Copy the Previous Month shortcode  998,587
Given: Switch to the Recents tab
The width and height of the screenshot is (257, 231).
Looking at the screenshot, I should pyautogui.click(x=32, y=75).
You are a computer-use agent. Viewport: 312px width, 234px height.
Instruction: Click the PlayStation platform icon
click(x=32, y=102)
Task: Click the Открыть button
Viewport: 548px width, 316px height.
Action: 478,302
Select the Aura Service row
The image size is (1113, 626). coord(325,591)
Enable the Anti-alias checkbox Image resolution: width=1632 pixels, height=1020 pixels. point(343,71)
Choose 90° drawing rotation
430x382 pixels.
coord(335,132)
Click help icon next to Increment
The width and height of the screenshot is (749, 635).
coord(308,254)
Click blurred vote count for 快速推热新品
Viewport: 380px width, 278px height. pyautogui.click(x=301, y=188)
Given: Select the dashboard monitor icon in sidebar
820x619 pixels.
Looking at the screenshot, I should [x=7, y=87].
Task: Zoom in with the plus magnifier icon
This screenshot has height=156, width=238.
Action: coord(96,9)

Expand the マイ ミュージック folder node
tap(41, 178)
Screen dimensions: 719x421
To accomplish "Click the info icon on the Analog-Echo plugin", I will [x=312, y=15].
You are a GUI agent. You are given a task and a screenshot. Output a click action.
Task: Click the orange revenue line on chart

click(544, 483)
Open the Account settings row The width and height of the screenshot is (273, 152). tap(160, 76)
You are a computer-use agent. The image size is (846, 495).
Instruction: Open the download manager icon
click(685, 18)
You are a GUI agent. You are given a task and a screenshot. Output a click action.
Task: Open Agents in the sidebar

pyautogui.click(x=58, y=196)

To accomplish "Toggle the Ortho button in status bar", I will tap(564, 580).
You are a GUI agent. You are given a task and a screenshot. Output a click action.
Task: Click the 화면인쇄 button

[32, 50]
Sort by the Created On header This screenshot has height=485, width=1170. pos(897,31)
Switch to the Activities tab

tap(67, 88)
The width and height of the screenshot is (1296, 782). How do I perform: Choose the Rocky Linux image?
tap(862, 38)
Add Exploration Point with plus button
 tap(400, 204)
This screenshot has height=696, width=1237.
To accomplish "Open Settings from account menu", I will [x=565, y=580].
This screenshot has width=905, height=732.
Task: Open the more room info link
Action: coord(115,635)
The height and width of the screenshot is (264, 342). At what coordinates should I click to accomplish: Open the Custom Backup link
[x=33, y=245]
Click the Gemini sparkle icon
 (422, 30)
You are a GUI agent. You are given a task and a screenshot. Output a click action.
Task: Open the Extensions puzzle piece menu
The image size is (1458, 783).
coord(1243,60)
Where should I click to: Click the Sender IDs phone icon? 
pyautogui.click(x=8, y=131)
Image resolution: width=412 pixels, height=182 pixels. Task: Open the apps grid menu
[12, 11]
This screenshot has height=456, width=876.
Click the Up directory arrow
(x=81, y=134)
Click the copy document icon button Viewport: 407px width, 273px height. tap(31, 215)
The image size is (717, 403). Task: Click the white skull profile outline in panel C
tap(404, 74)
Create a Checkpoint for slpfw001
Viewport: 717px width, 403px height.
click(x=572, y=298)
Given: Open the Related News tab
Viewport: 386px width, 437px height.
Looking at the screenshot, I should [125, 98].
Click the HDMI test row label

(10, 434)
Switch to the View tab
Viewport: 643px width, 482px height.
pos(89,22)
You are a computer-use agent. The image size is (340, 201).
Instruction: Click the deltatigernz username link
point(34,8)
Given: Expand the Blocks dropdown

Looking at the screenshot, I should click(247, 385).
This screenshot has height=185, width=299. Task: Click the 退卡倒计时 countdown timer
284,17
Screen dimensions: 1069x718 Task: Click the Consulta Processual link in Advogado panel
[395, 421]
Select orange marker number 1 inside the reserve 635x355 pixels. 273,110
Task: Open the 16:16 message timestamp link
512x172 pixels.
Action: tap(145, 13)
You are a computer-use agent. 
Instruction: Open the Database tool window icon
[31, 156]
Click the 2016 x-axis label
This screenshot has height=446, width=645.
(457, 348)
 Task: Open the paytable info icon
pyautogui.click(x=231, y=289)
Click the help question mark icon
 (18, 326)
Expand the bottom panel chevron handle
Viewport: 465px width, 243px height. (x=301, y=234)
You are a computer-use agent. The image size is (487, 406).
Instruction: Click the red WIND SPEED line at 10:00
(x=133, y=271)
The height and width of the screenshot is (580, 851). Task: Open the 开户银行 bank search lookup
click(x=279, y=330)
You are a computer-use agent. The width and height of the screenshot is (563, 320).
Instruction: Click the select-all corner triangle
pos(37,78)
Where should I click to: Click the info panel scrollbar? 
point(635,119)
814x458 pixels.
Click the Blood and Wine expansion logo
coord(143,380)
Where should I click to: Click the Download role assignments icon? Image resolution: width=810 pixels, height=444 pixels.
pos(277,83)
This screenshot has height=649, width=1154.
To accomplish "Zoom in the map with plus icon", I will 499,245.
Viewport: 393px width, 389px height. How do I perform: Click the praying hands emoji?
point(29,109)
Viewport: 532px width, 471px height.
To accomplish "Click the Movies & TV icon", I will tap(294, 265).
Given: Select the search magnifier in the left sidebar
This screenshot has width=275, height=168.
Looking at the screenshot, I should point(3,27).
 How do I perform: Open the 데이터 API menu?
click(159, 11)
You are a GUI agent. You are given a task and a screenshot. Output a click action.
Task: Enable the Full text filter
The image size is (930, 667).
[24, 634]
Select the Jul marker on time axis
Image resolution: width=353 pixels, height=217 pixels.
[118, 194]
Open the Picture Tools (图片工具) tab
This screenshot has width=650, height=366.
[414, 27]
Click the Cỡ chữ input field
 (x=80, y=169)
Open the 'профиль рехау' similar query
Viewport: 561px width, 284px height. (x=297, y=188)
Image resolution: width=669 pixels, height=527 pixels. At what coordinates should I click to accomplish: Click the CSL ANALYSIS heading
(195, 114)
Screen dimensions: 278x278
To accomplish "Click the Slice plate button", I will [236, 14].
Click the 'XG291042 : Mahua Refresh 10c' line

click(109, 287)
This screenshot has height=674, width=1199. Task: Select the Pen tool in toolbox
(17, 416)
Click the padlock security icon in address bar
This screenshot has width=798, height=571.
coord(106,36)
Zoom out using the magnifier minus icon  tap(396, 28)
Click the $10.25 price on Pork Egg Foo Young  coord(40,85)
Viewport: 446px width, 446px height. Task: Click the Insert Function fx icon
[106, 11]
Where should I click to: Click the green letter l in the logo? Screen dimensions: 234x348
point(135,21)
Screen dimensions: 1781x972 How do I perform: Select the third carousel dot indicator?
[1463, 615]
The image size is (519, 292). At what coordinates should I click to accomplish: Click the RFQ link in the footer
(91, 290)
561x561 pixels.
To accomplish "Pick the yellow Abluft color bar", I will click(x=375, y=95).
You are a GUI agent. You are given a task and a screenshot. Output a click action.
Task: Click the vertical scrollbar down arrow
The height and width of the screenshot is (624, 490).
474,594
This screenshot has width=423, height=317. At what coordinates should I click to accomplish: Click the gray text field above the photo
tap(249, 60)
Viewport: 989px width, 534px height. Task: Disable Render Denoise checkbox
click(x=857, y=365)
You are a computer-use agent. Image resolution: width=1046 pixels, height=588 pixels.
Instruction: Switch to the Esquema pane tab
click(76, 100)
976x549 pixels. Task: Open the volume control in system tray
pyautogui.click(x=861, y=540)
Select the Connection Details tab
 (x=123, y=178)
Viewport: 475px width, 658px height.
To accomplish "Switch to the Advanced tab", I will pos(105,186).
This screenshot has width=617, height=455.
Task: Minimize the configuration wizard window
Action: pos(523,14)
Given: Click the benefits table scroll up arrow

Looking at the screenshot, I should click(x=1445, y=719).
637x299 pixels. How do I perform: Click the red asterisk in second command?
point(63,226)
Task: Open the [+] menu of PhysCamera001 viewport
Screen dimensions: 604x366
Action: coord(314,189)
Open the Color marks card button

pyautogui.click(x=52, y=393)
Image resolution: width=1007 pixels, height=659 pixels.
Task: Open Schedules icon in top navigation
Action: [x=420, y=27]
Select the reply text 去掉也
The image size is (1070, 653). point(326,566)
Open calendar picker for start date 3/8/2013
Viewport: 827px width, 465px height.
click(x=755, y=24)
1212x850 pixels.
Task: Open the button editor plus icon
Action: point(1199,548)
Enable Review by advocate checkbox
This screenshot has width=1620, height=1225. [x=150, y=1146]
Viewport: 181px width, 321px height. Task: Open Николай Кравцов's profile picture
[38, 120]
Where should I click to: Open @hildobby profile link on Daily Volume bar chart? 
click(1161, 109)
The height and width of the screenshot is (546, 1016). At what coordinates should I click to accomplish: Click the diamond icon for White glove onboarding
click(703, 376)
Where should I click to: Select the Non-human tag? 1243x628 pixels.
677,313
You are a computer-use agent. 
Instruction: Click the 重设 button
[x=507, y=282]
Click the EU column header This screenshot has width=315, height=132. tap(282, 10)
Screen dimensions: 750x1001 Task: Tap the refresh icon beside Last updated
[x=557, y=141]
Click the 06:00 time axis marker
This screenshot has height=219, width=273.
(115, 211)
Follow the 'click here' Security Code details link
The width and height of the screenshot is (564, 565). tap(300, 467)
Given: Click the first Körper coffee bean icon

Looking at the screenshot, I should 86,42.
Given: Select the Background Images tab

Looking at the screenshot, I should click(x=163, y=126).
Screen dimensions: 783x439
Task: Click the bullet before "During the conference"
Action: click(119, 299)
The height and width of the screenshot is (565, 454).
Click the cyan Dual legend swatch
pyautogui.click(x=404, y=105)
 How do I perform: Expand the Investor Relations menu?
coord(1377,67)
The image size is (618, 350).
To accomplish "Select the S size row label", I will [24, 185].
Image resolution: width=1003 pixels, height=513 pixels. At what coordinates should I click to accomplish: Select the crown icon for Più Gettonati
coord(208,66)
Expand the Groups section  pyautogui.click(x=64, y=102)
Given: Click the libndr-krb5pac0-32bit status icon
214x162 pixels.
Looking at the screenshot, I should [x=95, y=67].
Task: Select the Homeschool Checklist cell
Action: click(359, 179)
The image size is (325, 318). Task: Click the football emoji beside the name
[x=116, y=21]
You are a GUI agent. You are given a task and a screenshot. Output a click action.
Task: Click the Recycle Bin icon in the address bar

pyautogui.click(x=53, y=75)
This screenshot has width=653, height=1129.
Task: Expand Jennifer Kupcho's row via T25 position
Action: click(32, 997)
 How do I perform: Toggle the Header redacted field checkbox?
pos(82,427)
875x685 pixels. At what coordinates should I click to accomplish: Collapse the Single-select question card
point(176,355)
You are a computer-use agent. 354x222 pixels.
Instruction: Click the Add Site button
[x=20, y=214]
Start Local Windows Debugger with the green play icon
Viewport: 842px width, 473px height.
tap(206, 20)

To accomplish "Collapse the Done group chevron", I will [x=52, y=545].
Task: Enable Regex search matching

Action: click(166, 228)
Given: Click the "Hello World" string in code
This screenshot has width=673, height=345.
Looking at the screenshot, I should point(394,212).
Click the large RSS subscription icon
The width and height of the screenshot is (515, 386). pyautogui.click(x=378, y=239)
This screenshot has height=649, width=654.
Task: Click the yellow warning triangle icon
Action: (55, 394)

◆ **What to work on**:
Output the stretch of entries from the line containing "The height and width of the screenshot is (264, 342)." through the line containing "(x=133, y=271)" as a Markdown table with the columns Row and Line, skipping any blank lines.

◆ **Task result**:
| Row | Line |
|---|---|
| 1 | The height and width of the screenshot is (264, 342). At what coordinates should I click to accomplish: Open the Custom Backup link |
| 2 | [x=33, y=245] |
| 3 | Click the Gemini sparkle icon |
| 4 |  (422, 30) |
| 5 | You are a GUI agent. You are given a task and a screenshot. Output a click action. |
| 6 | Task: Open the Extensions puzzle piece menu |
| 7 | The image size is (1458, 783). |
| 8 | coord(1243,60) |
| 9 | Where should I click to: Click the Sender IDs phone icon?  |
| 10 | pyautogui.click(x=8, y=131) |
| 11 | Image resolution: width=412 pixels, height=182 pixels. Task: Open the apps grid menu |
| 12 | [12, 11] |
| 13 | This screenshot has height=456, width=876. |
| 14 | Click the Up directory arrow |
| 15 | (x=81, y=134) |
| 16 | Click the copy document icon button Viewport: 407px width, 273px height. tap(31, 215) |
| 17 | The image size is (717, 403). Task: Click the white skull profile outline in panel C |
| 18 | tap(404, 74) |
| 19 | Create a Checkpoint for slpfw001 |
| 20 | Viewport: 717px width, 403px height. |
| 21 | click(x=572, y=298) |
| 22 | Given: Open the Related News tab |
| 23 | Viewport: 386px width, 437px height. |
| 24 | Looking at the screenshot, I should [125, 98]. |
| 25 | Click the HDMI test row label |
| 26 | (10, 434) |
| 27 | Switch to the View tab |
| 28 | Viewport: 643px width, 482px height. |
| 29 | pos(89,22) |
| 30 | You are a computer-use agent. The image size is (340, 201). |
| 31 | Instruction: Click the deltatigernz username link |
| 32 | point(34,8) |
| 33 | Given: Expand the Blocks dropdown |
| 34 | Looking at the screenshot, I should click(247, 385). |
| 35 | This screenshot has height=185, width=299. Task: Click the 退卡倒计时 countdown timer |
| 36 | 284,17 |
| 37 | Screen dimensions: 1069x718 Task: Click the Consulta Processual link in Advogado panel |
| 38 | [395, 421] |
| 39 | Select orange marker number 1 inside the reserve 635x355 pixels. 273,110 |
| 40 | Task: Open the 16:16 message timestamp link |
| 41 | 512x172 pixels. |
| 42 | Action: tap(145, 13) |
| 43 | You are a computer-use agent.  |
| 44 | Instruction: Open the Database tool window icon |
| 45 | [31, 156] |
| 46 | Click the 2016 x-axis label |
| 47 | This screenshot has height=446, width=645. |
| 48 | (457, 348) |
| 49 |  Task: Open the paytable info icon |
| 50 | pyautogui.click(x=231, y=289) |
| 51 | Click the help question mark icon |
| 52 |  (18, 326) |
| 53 | Expand the bottom panel chevron handle |
| 54 | Viewport: 465px width, 243px height. (x=301, y=234) |
| 55 | You are a computer-use agent. The image size is (487, 406). |
| 56 | Instruction: Click the red WIND SPEED line at 10:00 |
| 57 | (x=133, y=271) |